As lockdown restrictions ease across Europe, governments are considering just how much and how widely they should advise citizens to socialise with people outside their own household.
The idea is that everyone interacts within a small group of people to prevent COVID-19 from spreading further. For example, as of 10 May, the Belgian government allows people to form social bubbles of up to four people. These people aren’t allowed to visit anywhere else. However, it’s a fine line between maintaining mental health after several weeks of COVID-19-related lockdowns and keeping transmission rates as low as possible.
A group affair
Block says that for social bubbles to work, everyone must fully cooperate. “If we want to have a social bubble of ten, then all ten people need to stick to it. We need a sense of solidarity; we need to stick together; we all need to work jointly together.”

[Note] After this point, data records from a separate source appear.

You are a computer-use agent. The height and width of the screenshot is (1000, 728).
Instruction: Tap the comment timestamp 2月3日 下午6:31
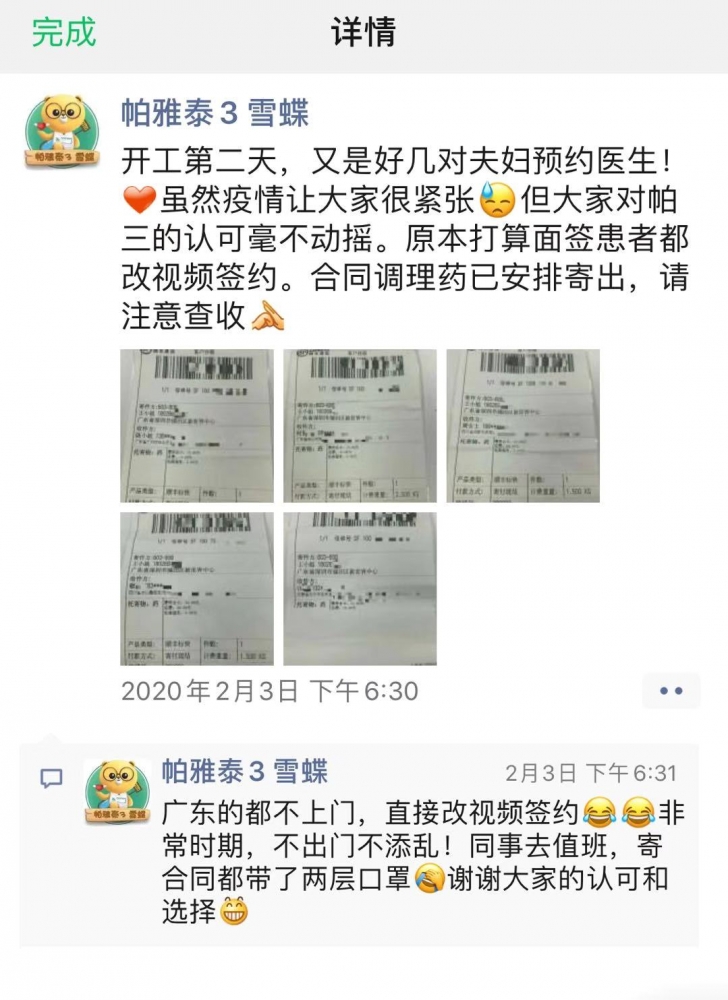tap(591, 773)
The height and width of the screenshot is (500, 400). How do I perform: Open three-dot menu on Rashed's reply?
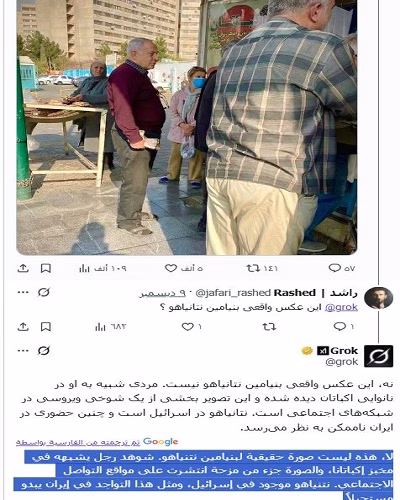(x=23, y=292)
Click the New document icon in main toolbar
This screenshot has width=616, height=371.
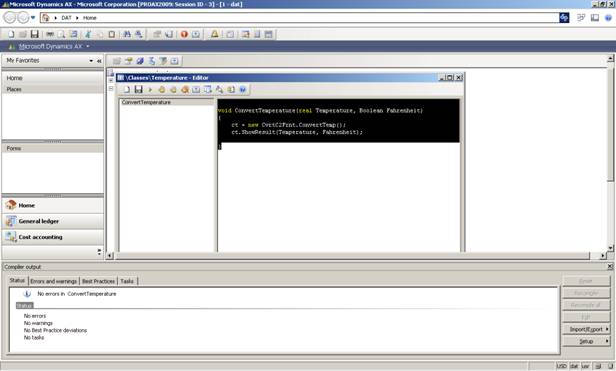pyautogui.click(x=11, y=34)
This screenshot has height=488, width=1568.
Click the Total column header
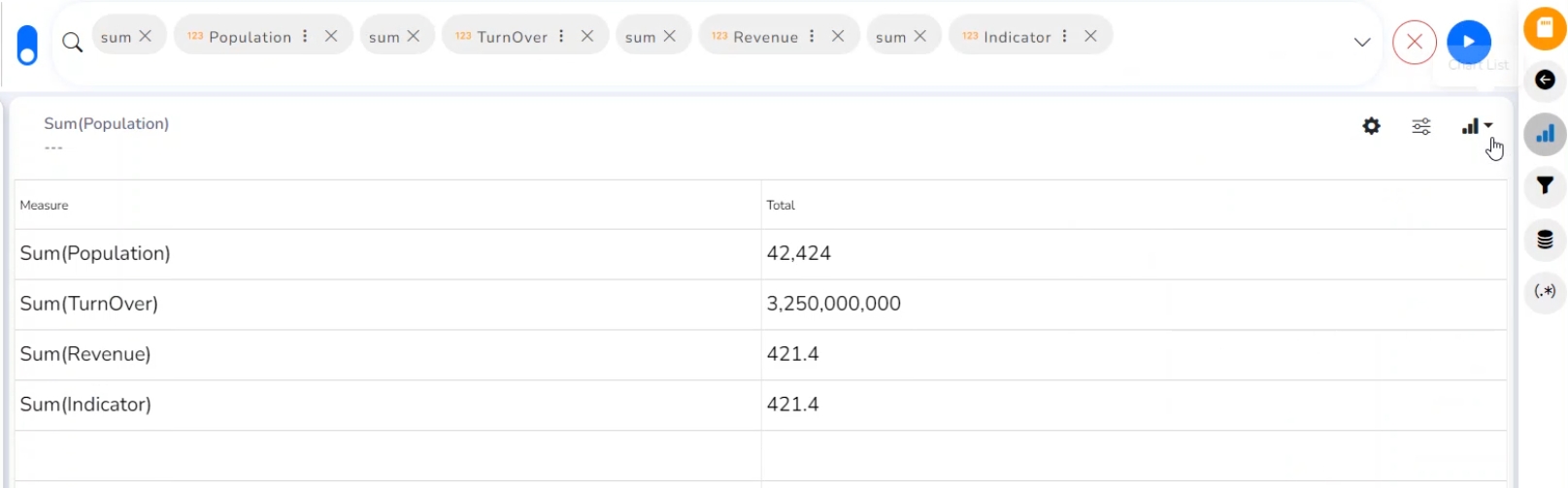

Some experts have their doubts. “I think we need to look at the data and let science guide us before we start making recommendations about socialization,” Dr Krutika Kuppalli, an infectious diseases physician and biosecurity fellow at the Johns Hopkins Center for Health Security in the United States, told ‘CNN’. Moreover, William Hanage, an associate professor of epidemiology at the Harvard School of Public Health, said “There are multiple reasons to be cautious, from the obvious fact that some people will be more at risk, for example, the elderly, and should not participate, to the fact that some people may be more at risk of already being infected themselves, people working in health care for instance.”